Network Architecture

For the network of frame-wise pre-restoration of stage 1 and final restoration of stage 3, it is observed that a single U-Net-like structure cannot restore the frames well. Instead, we propose to stack N 2D slim U-Nets consecutively to conduct frame-wise restoration effectively. In multi-frame fusion, each frame-wise feature is to be fully aggregated with neighboring features to obtain the temporally aligned and fused features. we stack multiple GSTS blocks (e.g., 6) to effectively establish temporal correspondences and conduct multi-frame fusion. A GSTS block consists of three components: 1) a temporal shift operation, 2) a spatial shift operation, and 3) a lightweight fusion layer.

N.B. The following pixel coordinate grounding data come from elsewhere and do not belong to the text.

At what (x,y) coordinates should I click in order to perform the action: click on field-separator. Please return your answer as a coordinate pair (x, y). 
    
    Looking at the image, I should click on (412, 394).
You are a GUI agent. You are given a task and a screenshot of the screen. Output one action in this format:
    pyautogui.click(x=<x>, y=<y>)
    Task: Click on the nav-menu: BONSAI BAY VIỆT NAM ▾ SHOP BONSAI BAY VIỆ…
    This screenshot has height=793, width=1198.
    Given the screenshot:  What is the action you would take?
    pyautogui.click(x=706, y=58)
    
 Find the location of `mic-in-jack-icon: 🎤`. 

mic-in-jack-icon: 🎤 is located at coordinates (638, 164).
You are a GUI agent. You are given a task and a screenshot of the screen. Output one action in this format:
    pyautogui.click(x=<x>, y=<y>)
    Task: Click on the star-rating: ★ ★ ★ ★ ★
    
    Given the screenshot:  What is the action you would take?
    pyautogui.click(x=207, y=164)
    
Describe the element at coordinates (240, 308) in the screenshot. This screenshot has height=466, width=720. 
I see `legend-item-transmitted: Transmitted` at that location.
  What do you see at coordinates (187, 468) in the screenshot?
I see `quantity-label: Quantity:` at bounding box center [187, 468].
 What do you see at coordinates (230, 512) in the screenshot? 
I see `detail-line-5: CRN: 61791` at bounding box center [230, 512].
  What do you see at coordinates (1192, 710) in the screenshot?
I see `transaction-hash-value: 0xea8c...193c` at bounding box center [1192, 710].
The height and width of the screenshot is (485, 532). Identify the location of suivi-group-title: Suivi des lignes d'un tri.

Our contributions of this study are two-fold:

  • We propose a simple, fast, yet effective framework with a newly introduced grouped spatial-temporal shift, made for video restoration, which achieves efficient temporal feature alignment and aggregation when coupled with only basic 2D convolution blocks.
  • The proposed framework achieves state-of-the-art performances with much fever FLOPs on both video deblurring and video denoising tasks, demonstrating its generalization capability.
  • Compared with Other Methods


    comparison

    Quantitative comparison with state-of-the-art video deblurring methods on GoPro.

    comparison

    Quantitative comparison with state-of-the-art video denoising methods on Set8.

    Qualitative Results


    comparison1

    Video deblurring results on GoPro dataset. Our method recovers more details than other methods.

    comparison2

    Video denoising results on Set8. Our method achieves better performances at reconstructing details such as textures and lines.